— Begin —

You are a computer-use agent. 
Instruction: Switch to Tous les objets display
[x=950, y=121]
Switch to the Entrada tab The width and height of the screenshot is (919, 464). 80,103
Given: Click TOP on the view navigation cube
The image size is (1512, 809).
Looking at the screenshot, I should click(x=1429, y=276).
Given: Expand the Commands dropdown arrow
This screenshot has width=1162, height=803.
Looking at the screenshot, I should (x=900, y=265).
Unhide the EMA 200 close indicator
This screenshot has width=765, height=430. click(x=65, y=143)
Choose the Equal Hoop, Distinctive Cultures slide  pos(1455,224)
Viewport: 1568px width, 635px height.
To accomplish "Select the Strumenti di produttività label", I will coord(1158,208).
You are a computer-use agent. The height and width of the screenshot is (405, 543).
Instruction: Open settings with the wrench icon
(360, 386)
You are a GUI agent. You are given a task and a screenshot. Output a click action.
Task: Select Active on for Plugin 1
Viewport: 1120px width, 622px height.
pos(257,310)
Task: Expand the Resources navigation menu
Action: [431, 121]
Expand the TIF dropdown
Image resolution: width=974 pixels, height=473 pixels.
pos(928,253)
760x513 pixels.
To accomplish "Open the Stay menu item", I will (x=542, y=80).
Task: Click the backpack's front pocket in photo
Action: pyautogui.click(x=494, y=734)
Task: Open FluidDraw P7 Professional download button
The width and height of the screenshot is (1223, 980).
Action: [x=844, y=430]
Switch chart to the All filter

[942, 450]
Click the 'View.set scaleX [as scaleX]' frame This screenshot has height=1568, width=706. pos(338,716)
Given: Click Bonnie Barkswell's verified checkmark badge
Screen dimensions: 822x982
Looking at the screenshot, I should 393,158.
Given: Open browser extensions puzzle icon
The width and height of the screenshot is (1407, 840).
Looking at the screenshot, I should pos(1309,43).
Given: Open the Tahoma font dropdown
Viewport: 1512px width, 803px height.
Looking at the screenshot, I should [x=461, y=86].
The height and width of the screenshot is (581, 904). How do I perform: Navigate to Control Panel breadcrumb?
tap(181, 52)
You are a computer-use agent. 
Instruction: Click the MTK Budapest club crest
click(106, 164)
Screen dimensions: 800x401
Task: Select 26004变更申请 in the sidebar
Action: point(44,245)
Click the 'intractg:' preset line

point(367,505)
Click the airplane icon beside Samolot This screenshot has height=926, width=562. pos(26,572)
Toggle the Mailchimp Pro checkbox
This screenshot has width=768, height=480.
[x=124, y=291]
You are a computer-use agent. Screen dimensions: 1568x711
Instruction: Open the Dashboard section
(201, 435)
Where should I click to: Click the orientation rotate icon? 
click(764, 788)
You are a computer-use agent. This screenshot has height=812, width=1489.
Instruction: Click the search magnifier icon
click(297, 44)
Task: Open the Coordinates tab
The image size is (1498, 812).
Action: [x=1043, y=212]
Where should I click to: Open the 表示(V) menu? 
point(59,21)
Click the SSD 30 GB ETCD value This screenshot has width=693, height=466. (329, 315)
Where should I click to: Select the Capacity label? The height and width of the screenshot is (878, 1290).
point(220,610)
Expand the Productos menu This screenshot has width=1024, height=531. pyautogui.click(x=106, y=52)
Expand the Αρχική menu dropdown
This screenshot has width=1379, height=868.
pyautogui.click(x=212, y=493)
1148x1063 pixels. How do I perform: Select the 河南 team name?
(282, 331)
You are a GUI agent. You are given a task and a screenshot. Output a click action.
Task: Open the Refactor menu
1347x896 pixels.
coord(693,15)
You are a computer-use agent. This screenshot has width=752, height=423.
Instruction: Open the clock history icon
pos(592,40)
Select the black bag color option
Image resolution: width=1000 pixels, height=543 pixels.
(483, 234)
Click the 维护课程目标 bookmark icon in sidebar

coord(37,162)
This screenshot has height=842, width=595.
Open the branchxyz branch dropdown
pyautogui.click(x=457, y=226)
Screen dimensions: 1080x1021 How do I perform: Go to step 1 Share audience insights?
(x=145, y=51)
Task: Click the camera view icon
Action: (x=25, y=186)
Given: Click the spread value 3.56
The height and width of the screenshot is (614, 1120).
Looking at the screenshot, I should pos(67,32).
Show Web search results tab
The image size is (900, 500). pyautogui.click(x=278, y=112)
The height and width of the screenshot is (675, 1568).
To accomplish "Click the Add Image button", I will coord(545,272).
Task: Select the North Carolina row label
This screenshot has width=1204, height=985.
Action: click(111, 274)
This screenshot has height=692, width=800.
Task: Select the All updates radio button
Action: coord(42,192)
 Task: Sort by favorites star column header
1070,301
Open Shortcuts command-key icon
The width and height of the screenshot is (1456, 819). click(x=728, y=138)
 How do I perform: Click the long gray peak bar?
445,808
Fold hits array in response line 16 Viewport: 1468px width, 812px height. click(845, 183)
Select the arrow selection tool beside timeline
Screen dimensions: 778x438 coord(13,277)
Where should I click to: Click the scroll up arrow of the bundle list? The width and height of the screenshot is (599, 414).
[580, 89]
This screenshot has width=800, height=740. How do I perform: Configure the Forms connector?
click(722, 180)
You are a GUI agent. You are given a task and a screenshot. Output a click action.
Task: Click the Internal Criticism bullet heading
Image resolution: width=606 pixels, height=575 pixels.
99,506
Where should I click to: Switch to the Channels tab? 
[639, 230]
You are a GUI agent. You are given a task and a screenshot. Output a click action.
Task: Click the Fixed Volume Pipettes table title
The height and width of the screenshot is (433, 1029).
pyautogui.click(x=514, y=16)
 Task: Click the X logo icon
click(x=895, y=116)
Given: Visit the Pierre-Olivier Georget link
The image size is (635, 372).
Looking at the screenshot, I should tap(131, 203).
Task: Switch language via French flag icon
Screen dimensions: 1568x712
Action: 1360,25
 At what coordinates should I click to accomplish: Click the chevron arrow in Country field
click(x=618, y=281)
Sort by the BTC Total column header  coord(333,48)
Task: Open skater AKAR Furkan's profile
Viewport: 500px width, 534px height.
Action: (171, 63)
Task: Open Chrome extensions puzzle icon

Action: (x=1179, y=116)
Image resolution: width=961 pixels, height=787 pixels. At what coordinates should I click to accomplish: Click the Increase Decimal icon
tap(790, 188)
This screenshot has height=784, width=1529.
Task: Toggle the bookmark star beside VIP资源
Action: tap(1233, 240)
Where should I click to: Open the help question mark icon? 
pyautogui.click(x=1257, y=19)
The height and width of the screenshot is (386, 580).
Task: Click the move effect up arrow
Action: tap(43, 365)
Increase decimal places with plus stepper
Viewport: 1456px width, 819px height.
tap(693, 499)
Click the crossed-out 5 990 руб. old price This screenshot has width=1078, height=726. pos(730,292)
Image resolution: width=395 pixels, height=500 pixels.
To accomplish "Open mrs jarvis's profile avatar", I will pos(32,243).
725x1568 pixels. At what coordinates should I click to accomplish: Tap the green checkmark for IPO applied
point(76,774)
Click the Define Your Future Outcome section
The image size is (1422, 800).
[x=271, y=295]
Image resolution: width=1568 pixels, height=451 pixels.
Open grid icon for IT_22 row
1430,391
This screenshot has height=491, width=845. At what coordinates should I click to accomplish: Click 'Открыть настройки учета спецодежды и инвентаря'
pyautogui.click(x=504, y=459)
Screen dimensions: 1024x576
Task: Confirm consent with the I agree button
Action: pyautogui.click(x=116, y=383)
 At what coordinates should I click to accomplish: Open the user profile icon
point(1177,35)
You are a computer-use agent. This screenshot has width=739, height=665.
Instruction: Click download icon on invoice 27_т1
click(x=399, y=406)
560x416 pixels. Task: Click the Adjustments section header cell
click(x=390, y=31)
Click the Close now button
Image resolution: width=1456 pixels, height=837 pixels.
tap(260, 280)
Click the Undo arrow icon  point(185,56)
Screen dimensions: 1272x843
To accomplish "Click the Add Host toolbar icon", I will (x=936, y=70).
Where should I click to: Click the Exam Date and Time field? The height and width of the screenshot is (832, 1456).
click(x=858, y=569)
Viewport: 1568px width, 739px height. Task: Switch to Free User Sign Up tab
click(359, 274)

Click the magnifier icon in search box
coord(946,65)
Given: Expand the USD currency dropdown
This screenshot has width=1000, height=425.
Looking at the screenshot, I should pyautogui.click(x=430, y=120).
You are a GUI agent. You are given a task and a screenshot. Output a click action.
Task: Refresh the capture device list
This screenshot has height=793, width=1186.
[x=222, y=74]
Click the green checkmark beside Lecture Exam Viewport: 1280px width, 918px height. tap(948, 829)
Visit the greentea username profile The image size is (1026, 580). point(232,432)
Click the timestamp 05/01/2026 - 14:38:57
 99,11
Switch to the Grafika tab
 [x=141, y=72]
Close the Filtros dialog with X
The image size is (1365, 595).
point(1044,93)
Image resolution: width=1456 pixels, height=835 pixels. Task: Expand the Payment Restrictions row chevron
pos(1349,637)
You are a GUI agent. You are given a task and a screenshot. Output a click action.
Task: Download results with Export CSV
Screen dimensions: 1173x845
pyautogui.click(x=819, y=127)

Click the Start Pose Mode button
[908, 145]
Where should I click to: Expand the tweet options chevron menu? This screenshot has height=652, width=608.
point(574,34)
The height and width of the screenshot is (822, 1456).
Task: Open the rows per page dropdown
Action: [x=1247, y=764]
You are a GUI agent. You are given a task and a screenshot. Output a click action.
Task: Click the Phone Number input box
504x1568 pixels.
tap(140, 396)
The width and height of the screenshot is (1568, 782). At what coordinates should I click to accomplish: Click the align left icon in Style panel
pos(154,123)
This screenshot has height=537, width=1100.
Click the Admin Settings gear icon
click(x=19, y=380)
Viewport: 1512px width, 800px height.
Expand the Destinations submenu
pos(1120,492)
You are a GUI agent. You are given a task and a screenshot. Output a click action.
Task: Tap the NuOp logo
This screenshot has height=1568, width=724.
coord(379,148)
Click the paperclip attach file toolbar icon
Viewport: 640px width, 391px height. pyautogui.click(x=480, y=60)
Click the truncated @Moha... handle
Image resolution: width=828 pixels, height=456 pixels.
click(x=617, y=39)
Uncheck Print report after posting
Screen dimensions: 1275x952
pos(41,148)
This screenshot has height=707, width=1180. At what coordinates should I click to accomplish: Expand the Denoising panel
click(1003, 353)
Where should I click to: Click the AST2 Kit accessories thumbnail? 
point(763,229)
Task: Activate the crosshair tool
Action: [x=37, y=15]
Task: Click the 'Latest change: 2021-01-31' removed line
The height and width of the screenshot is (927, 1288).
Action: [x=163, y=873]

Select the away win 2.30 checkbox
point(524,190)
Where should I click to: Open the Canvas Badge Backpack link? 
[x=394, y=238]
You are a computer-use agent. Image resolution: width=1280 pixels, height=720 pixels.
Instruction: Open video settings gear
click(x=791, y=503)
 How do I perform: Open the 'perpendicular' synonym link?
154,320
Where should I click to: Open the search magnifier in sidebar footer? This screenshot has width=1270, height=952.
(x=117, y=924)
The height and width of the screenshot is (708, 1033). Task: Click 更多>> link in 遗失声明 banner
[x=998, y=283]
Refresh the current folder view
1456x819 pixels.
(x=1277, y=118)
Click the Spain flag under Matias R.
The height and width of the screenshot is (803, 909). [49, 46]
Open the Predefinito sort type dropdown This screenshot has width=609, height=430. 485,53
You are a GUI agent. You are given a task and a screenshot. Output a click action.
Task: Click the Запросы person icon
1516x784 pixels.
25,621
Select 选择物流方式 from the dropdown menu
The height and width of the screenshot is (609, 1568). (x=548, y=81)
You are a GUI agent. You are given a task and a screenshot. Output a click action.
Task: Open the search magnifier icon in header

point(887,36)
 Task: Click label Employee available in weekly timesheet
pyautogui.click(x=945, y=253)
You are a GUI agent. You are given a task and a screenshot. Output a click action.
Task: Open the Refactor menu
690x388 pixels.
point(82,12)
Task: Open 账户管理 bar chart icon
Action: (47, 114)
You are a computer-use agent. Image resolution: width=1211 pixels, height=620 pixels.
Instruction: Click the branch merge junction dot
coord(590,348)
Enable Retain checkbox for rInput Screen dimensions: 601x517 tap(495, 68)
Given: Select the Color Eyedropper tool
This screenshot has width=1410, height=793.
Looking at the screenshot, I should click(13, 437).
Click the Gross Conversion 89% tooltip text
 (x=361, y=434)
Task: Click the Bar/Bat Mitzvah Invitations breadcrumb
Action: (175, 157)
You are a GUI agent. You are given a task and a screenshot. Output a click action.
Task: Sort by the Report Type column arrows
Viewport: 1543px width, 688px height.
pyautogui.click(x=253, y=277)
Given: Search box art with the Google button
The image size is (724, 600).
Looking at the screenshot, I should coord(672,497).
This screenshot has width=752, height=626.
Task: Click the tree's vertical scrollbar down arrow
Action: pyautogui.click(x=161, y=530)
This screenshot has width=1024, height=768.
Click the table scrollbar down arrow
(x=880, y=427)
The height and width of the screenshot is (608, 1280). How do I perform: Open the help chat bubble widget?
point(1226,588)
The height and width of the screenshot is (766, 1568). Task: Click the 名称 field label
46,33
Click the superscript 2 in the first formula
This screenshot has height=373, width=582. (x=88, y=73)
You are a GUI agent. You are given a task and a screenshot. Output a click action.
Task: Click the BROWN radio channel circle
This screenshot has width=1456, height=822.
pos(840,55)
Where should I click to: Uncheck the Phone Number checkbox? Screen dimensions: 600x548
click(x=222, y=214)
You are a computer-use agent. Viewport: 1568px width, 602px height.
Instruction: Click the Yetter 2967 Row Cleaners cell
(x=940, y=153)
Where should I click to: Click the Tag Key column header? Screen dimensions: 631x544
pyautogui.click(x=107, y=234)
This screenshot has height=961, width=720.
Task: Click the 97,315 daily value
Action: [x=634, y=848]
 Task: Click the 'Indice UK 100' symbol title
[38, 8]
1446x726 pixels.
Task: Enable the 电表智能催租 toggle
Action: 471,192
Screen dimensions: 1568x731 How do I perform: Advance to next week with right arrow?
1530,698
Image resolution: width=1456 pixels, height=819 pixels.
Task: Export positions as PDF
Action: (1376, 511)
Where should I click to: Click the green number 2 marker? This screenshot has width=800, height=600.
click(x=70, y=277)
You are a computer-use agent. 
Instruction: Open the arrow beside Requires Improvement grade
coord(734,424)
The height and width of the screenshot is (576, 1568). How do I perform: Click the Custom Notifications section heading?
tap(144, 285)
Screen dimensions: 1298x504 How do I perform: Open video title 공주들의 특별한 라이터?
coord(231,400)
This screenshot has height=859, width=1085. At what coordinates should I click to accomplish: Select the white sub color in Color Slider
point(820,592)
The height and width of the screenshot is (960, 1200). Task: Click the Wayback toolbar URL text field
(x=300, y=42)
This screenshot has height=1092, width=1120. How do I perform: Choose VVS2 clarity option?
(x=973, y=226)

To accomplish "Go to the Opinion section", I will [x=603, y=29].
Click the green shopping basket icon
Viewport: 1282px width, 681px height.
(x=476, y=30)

— End —

Reproduce the lines of the records above verbatim, starting at the line that contains "Enable Retain checkbox" and ending at the line that contains "pyautogui.click(x=253, y=277)", with both of those lines included.

Enable Retain checkbox for rInput Screen dimensions: 601x517 tap(495, 68)
Given: Select the Color Eyedropper tool
This screenshot has width=1410, height=793.
Looking at the screenshot, I should click(13, 437).
Click the Gross Conversion 89% tooltip text
 (x=361, y=434)
Task: Click the Bar/Bat Mitzvah Invitations breadcrumb
Action: (175, 157)
You are a GUI agent. You are given a task and a screenshot. Output a click action.
Task: Sort by the Report Type column arrows
Viewport: 1543px width, 688px height.
pyautogui.click(x=253, y=277)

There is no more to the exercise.